Arab summit marks shift in roles for key leaders. AGENDA: PALESTINIAN UNREST

Last November it was the massive Army of Iran, poised menacingly near the Gulf, that drew the leaders of the Arab world to their first full-scale summit in over four years. Eight months later, stone-throwing Palestinian youngsters have brought them back together.

As leaders of the 21 nations of the Arab League began to converge yesterday on Algiers to consider the six-month Palestinian intifadah (uprising) in the Israeli-occupied West Bank and Gaza Strip, Israeli troops made dozens of arrests in Gaza.

Not only has the Arab agenda been transformed, but key Arab leadership roles have also been reversed.

Jordan's King Hussein, the main mover and shaker at last November's summit in Amman, has been eclipsed by the uprising and will have to struggle to hold his own in Algiers.

Yasser Arafat has become the Algiers summit's main attraction. The Palestine Liberation Organization (PLO) chairman was virtually ignored in Amman.

Syrian President Hafez Assad was the odd man out in Amman because of his support of Iran. If he even bothers to come to Algiers, Mr. Assad will find his position stronger, his reputation for diplomatic dexterity enhanced by Syria's recent successful ``peacekeeping'' operation in Beirut's southern suburbs.

This week's summit, which was requested by the PLO, will be the first Arab summit since 1974 held in Algeria, whose patient, ultimately successful, revolt against French colonial rule in the 1950s is viewed by some Palestinians as a model for their own struggle. The main purpose of the summit will be to coordinate Arab backing for the uprising.

Elements of a hoped-for ``Arab strategy'' to advance the uprising include harnessing Arab economic clout, expressed in billions of dollars worth of foreign investments, to encourage Western governments to pressure Israel to end its 21-year occupation of the territories.

The effort will be made against the background of years of reluctance by the Arab nations to provide more than rhetorical support for the Palestinian cause.

For the PLO's Mr.

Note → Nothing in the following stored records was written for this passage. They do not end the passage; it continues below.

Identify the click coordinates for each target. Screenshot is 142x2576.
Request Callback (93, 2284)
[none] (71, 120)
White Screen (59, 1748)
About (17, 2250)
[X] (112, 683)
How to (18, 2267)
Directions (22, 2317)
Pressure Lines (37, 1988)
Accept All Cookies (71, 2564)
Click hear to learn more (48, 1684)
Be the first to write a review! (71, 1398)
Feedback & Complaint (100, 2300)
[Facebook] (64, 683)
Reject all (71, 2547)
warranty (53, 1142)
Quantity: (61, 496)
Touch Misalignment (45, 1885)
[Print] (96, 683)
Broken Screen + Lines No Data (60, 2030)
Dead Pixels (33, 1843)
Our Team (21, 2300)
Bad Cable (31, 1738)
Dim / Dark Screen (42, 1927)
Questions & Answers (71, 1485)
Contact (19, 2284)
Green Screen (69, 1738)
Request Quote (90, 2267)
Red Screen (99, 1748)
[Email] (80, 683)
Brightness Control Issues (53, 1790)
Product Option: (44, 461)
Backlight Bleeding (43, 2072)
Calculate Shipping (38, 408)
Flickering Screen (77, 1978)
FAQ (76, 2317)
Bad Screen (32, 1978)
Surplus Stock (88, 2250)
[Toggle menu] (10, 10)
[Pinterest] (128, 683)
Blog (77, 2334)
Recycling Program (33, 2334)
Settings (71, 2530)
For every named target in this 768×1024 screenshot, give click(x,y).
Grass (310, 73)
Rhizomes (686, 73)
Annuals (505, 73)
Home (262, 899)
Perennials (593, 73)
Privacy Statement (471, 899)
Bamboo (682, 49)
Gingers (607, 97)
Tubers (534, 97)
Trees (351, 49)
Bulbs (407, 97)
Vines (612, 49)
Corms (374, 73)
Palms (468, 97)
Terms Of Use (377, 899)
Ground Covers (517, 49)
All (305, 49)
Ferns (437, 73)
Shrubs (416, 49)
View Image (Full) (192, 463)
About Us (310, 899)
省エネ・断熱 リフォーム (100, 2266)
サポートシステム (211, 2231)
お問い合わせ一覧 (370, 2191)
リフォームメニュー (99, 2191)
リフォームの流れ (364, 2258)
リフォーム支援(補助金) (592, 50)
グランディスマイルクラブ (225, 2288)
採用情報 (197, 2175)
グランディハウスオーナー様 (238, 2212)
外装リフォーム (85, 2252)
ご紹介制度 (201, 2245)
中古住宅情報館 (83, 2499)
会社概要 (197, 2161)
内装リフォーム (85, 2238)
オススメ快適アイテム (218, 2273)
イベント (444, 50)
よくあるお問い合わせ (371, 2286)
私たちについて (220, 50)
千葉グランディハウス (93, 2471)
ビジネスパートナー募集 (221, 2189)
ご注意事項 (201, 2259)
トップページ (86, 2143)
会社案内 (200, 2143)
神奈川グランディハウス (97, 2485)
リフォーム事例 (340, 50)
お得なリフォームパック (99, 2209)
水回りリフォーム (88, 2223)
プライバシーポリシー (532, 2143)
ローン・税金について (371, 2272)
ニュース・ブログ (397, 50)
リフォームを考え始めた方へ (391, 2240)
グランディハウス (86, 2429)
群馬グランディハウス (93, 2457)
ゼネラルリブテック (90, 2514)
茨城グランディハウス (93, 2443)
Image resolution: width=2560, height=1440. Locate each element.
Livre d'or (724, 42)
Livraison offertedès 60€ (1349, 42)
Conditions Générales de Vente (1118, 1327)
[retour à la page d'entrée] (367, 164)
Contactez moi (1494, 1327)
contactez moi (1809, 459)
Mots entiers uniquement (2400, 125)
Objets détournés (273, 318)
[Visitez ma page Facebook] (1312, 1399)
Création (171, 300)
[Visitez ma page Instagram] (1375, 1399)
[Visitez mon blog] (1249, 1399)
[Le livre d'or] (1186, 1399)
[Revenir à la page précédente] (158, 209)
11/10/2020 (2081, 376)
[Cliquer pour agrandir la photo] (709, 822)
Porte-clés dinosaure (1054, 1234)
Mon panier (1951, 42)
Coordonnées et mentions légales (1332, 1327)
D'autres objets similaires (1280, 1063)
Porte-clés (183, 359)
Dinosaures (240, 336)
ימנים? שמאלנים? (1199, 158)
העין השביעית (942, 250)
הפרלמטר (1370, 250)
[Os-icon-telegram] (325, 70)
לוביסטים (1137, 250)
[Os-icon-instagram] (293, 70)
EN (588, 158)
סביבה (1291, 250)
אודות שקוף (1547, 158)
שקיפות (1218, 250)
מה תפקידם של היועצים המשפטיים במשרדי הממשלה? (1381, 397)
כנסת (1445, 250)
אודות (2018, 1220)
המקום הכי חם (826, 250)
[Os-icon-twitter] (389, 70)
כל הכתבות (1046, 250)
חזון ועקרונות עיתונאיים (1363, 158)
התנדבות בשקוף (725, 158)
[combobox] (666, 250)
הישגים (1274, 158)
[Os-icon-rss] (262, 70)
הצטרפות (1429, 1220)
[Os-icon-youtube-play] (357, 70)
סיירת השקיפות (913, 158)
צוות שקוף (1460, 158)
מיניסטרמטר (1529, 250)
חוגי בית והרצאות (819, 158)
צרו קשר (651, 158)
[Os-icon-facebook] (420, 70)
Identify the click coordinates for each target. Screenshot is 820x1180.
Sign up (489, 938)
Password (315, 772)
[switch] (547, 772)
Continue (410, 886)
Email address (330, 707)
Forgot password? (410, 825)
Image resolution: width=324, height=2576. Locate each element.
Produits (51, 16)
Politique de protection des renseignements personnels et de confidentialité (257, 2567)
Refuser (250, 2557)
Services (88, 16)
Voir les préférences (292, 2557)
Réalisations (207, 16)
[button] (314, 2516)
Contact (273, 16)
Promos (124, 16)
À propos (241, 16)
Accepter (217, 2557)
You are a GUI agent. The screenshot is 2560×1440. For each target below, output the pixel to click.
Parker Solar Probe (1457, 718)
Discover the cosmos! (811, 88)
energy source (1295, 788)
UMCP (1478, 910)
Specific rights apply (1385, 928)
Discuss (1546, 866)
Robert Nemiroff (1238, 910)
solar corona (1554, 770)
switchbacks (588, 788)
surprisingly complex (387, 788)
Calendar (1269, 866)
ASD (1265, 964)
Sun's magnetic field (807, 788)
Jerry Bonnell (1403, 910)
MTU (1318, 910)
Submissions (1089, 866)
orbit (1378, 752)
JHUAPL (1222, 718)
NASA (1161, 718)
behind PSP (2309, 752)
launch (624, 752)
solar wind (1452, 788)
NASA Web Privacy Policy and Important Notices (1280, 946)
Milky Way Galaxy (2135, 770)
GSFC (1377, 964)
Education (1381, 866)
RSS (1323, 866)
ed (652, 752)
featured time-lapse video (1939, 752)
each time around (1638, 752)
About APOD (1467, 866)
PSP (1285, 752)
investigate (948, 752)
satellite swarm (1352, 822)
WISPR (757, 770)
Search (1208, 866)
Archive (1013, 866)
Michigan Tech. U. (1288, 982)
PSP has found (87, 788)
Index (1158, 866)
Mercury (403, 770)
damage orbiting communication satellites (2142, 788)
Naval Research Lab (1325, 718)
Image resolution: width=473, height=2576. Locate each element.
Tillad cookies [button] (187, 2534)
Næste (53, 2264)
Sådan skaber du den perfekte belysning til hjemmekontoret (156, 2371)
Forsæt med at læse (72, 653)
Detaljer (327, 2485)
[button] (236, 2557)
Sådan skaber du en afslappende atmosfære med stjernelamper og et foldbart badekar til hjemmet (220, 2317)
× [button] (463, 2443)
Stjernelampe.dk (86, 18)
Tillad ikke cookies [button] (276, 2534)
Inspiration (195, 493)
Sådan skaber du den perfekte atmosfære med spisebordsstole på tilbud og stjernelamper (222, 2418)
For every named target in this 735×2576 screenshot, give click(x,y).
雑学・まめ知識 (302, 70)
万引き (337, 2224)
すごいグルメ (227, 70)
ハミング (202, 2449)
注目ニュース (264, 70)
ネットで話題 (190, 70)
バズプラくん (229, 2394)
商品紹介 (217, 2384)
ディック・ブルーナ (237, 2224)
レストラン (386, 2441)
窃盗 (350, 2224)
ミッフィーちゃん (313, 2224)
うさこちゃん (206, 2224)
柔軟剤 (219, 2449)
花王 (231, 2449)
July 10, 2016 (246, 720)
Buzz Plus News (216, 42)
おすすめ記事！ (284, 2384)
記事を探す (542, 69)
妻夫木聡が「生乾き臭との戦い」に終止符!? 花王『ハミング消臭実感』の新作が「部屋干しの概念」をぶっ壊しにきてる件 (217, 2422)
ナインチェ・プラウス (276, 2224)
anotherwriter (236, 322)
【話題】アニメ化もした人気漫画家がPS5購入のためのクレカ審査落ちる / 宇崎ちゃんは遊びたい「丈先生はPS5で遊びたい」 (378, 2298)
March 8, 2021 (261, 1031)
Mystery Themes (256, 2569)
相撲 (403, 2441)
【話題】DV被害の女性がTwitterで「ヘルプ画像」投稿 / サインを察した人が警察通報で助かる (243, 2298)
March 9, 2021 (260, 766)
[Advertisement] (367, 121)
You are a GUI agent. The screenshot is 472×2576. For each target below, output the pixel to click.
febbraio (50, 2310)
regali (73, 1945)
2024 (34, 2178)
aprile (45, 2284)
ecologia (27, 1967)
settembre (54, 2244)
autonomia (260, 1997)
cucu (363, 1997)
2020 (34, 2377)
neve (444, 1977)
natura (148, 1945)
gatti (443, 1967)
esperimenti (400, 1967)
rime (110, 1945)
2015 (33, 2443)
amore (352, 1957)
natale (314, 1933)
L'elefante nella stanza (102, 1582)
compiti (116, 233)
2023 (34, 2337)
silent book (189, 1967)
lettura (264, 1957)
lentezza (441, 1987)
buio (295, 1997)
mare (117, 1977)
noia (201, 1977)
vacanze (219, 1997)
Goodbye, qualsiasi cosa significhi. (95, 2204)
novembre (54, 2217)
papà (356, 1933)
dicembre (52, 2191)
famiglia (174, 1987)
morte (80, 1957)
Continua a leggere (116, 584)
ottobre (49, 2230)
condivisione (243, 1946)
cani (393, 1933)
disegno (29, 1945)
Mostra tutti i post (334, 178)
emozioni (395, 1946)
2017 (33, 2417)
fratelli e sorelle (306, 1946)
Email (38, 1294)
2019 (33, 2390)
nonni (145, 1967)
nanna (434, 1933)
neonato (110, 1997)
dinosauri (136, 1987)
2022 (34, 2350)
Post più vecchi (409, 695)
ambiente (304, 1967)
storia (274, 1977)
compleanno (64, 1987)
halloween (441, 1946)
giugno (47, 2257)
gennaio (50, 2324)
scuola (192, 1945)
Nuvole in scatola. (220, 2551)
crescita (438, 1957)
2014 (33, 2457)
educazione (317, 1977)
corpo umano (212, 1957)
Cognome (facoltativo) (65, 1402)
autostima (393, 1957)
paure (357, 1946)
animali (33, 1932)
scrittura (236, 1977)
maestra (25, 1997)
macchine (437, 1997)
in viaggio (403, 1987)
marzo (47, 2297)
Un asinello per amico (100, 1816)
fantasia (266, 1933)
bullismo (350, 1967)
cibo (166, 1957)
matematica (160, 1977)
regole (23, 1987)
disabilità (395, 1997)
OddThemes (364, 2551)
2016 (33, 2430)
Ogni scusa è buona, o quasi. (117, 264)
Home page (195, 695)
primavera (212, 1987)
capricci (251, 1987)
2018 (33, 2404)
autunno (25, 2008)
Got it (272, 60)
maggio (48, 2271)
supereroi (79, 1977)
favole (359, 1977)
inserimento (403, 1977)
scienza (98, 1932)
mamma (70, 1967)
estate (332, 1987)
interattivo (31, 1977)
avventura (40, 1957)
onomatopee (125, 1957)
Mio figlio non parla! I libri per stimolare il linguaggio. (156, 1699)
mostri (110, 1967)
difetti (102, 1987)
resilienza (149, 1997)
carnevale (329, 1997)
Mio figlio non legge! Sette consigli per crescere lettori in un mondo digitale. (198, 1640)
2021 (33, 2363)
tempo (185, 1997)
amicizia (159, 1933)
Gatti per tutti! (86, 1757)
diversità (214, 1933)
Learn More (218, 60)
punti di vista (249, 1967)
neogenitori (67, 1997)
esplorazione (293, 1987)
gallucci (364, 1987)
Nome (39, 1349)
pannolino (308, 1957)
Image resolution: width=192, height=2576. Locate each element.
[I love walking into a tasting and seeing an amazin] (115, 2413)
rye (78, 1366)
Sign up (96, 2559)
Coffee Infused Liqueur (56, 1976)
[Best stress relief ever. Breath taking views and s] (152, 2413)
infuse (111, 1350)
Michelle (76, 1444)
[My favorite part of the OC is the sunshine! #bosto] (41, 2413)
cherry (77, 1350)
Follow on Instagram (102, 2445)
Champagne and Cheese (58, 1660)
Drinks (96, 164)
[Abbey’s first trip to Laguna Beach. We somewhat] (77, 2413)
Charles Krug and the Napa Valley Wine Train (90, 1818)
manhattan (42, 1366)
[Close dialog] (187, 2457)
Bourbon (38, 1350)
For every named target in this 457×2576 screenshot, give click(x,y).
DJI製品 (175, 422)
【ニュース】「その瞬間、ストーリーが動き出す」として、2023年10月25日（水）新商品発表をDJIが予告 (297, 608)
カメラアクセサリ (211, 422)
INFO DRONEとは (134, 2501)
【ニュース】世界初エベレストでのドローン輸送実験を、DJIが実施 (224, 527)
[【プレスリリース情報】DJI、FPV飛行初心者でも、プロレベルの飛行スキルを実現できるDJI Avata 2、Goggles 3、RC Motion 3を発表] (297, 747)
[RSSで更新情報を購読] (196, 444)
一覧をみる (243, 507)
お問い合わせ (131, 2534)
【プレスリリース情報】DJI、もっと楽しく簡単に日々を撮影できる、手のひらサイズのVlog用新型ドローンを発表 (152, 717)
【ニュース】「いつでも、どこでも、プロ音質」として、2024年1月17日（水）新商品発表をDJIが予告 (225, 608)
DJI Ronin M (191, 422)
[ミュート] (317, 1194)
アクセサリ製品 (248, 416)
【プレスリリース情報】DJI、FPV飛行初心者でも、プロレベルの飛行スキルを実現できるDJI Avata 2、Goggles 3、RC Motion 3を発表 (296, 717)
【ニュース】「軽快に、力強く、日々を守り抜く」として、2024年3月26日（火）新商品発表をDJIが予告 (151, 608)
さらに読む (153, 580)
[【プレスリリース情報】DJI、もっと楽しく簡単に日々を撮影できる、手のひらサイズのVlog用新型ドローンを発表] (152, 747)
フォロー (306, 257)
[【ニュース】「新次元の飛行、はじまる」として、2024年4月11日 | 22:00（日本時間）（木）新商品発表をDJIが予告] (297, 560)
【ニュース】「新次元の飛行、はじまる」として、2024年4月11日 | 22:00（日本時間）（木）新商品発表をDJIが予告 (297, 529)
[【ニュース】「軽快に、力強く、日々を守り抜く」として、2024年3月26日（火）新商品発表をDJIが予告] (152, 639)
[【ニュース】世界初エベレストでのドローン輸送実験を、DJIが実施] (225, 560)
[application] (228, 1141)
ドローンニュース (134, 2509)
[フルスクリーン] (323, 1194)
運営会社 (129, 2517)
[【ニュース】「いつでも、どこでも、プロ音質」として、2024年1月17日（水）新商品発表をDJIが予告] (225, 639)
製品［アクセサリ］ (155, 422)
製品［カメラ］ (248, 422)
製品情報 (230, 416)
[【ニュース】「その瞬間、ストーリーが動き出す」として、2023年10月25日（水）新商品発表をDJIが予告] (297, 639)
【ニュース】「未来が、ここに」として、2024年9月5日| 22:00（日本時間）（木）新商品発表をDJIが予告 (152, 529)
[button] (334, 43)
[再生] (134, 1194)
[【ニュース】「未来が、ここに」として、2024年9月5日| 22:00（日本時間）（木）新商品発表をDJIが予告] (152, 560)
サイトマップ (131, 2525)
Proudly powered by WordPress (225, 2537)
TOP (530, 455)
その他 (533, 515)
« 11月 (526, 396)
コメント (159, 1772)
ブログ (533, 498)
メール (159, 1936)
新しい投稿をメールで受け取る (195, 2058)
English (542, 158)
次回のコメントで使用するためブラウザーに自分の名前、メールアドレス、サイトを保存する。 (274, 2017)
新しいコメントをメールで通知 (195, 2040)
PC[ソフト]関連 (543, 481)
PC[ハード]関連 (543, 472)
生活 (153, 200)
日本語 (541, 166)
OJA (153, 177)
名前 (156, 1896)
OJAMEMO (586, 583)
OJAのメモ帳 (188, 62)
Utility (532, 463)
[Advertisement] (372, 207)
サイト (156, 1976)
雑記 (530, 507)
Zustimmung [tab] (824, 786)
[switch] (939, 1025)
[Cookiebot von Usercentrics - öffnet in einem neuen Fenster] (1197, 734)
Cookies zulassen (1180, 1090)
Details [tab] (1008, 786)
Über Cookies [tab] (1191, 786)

Arafat, the main political objective in Algiers will be to gain support for resolutions that will dislodge Jordan from its central role in Middle East peacemaking efforts. In particular, the PLO will seek reaffirmation of the Rabat resolution of 1974 confirming the PLO as the sole legitimate representative of the Palestinians and as the only entity entitled to impose its authority on any territory relinquished by Israel.

In advance of the summit, United States officials have quietly sought to convince the Arab governments not to adopt resolutions which, by cutting Jordan out of the peace process and hardening Israel's position, could kill possibilities for a negotiated solution to the Arab-Israeli conflict.

The US is especially concerned about possible resolutions condemning Secretary of State George Shultz's peace initiative and endorsing the establishment of an independent Palestinian state.

Both are said to be major objectives of the PLO at the summit, but are unlikely to draw enthusiastic support, especially from the block of moderate Arab states led by Jordan. No Arab state has so far fully rejected the Shultz plan.

The PLO is also eager to become the custodian of the funds to support the intifadah raised by various ``popular committees'' in the Arab countries.

An estimated $5 to $6 million has been raised in Jordan alone but has not been disbursed pending instructions from the summit. The PLO would stand to gain politically if it, rather than the Arab governments themselves, were designated by the summit as disbursing agent.

Any gains in this regard may prove academic since Israel tightly controls the flow of outside money to the territories.

In addition to Jordan, which stands to lose most in Algiers, Saudi Arabia has also responded cooly to the summit because it risks distracting attention from the situation in the Gulf.

For Syria, the summit will pose the delicate problem of supporting the uprising without inflating the position of Arafat. Despite the budding reconciliation between Arafat and Assad, the two have competing claims to Palestinian loyalties.